◆ Excerpted passage
******************************

[ge-talk] Get login details while booting.
Truls Becken
truls.becken at gmail.com
Fri May 11 03:41:47 EDT 2007
On 5/11/07, Mat Hounsell <mat_geek at yahoo.com.au> wrote:
>
> It takes a few seconds to type in the login & the password. In that time
> it should be able to bring up the boot fs and the network stack to do the
> authetication.
>
> Currently you have to wait for everything including the identifying
> server.
>
> Display a login box and password box on the boot screen above the progress
> animation.
>
>From the user's point of view, this idea seems like a natural way to improve
user friendliness. A system designer's view, on the other hand, would
probably be that this is both dangerous and somewhat hard to achieve. This
is because what you said implies making the login interface part of the
kernel, while traditionally it's in user space - at least on Unix-like
systems.
I think the key here is to make the part in the kernel do as little work as
possible. If it was somehow possible to take a user name and password at the
boot screen, and inject that into the login panel later, it could perhaps be
feasible. Maybe one way to do this is to keep the data in the input buffer
where it would be read when the login panel was displayed? The input server
would have to be tricked into waiting for the correct text field to have
focus before starting to read the input buffer, though, so this hack is
probably not a suitable approach at all.
There are questions to be asked about such a scheme as well, like:
1) What are the security concerns about transferring credentials read at
boot time to the login application?

******************************

◆ Collected data

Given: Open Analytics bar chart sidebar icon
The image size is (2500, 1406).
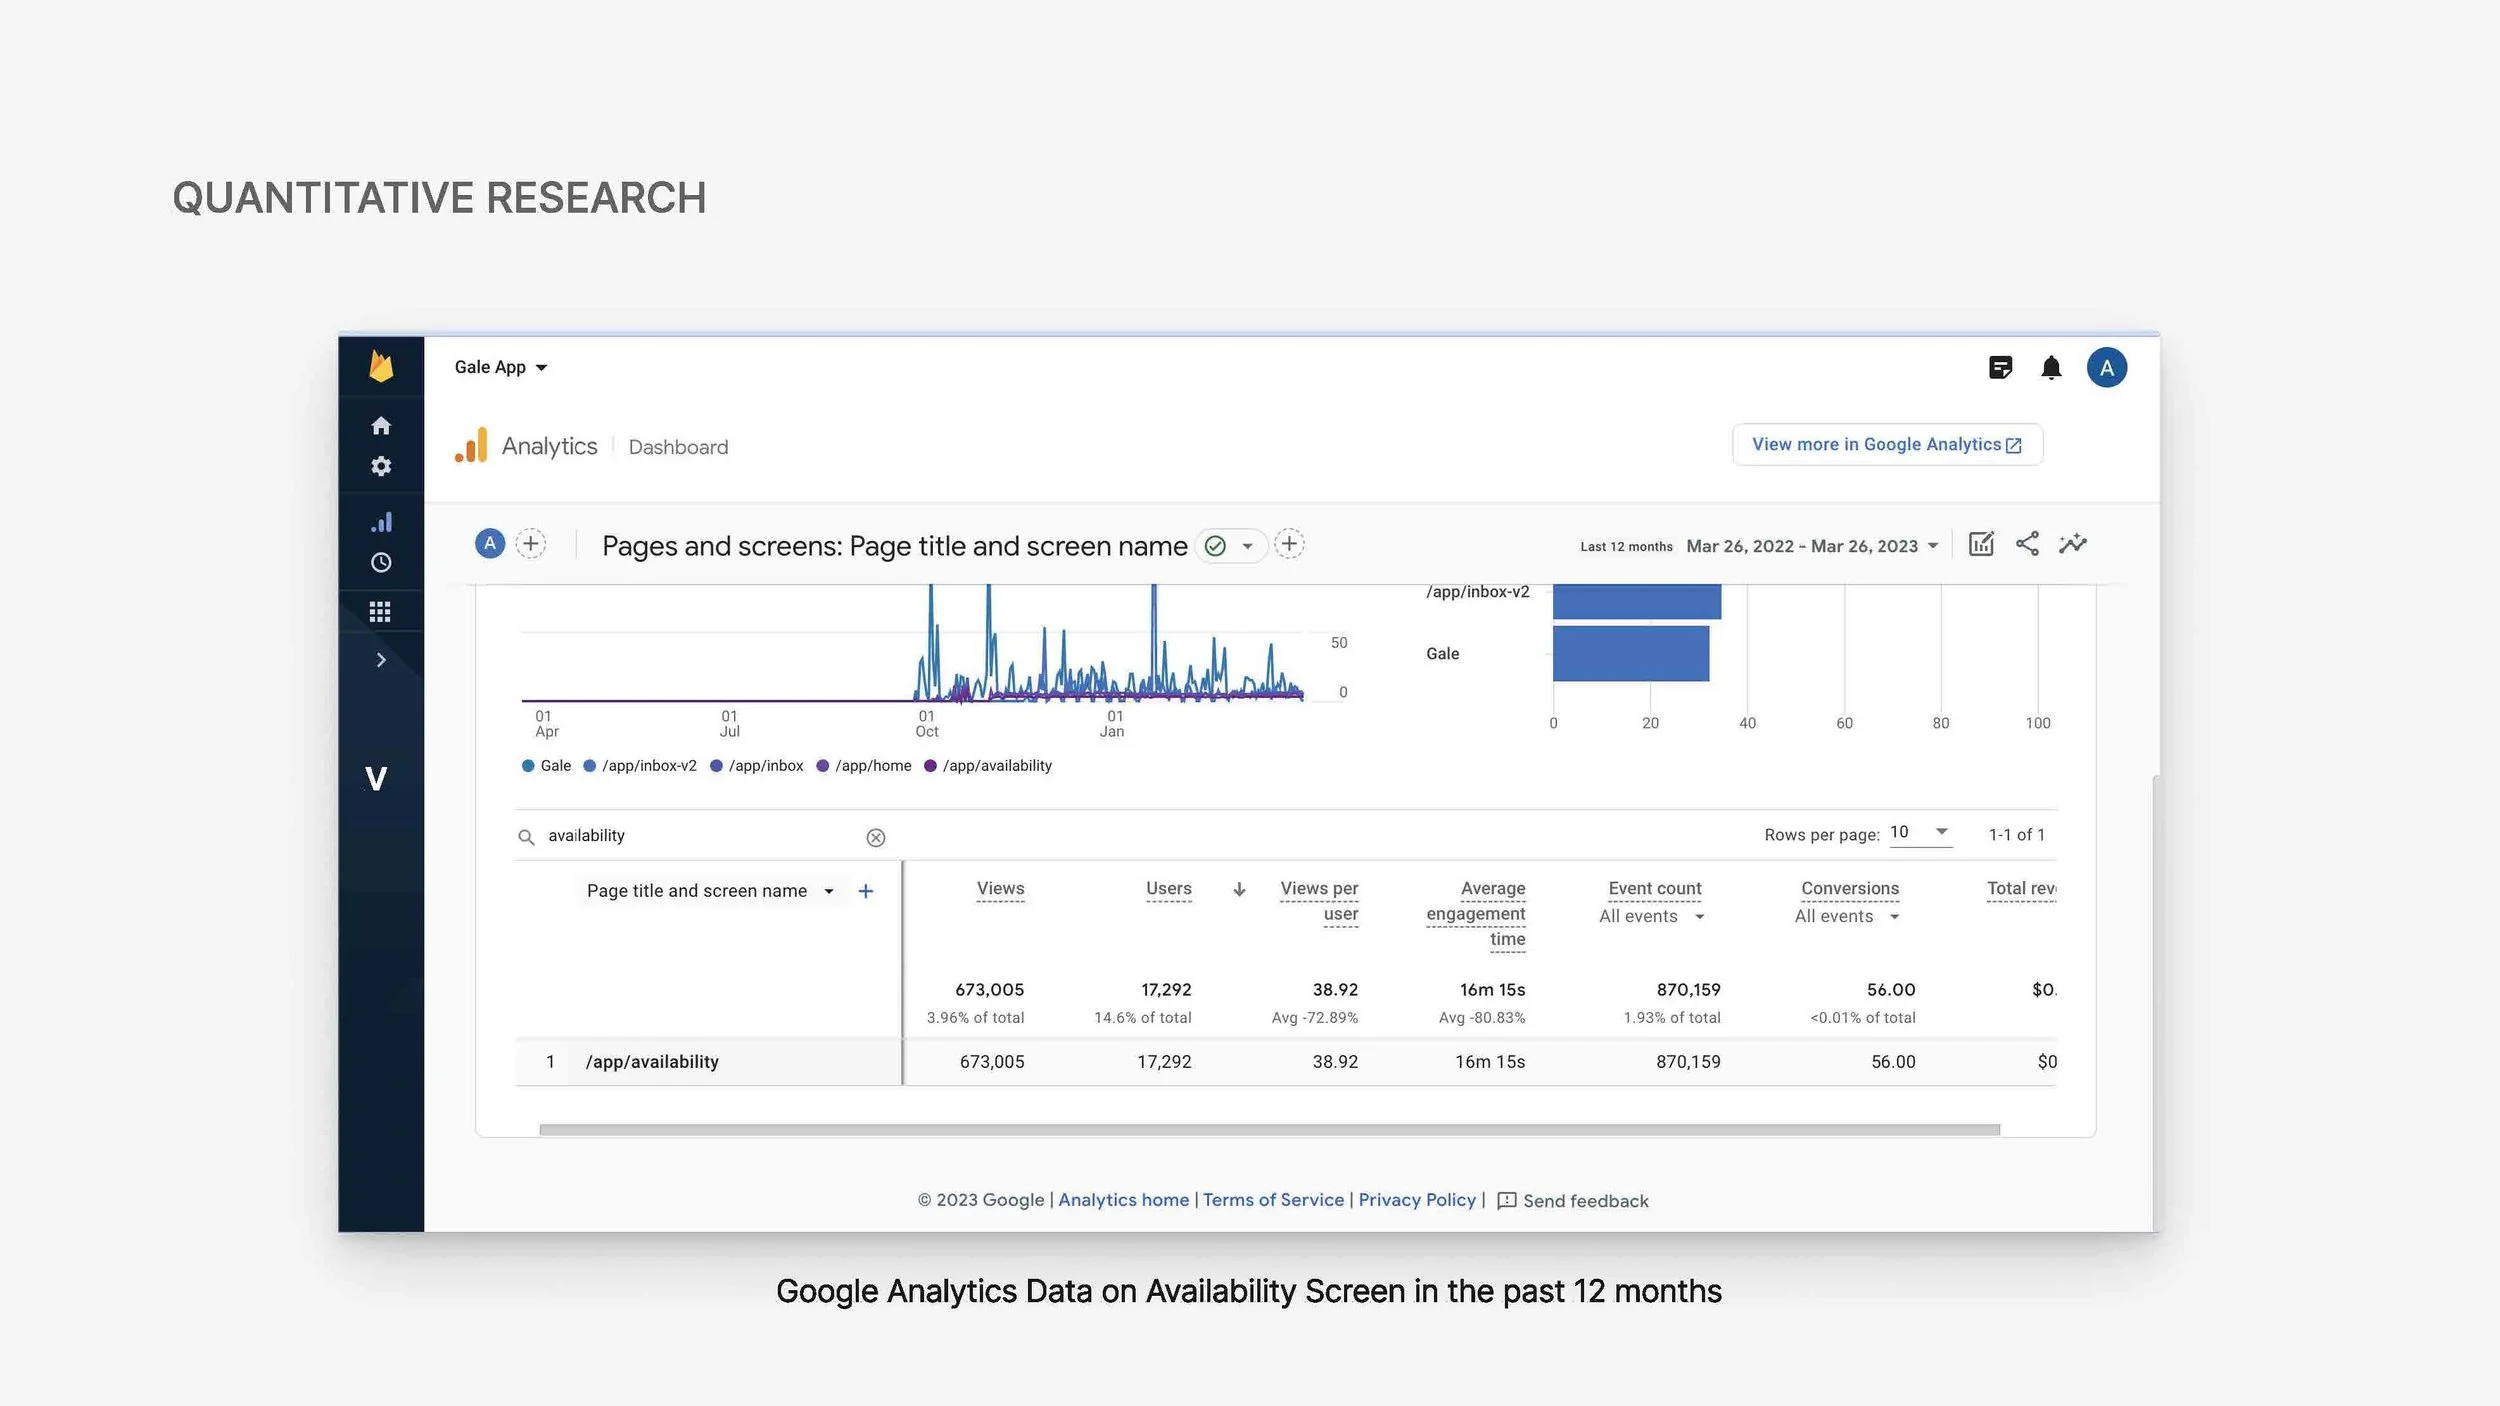Looking at the screenshot, I should tap(381, 522).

******************************

◆ Written tasks
**A)** In the post about logging in during boot, why would a system designer probably see the proposed boot-screen login as dangerous and somewhat hard to achieve?
**B)** Rewrite the post between "I think the" and "approach at all.", inclusive, replacing "login panel" with "login window".

◆ Answers given
**A)** The proposal implies making the login interface part of the kernel. Traditionally, at least on Unix-like systems, the login interface lives in user space.

**B)**
I think the key here is to make the part in the kernel do as little work as
possible. If it was somehow possible to take a user name and password at the
boot screen, and inject that into the login window later, it could perhaps be
feasible. Maybe one way to do this is to keep the data in the input buffer
where it would be read when the login window was displayed? The input server
would have to be tricked into waiting for the correct text field to have
focus before starting to read the input buffer, though, so this hack is
probably not a suitable approach at all.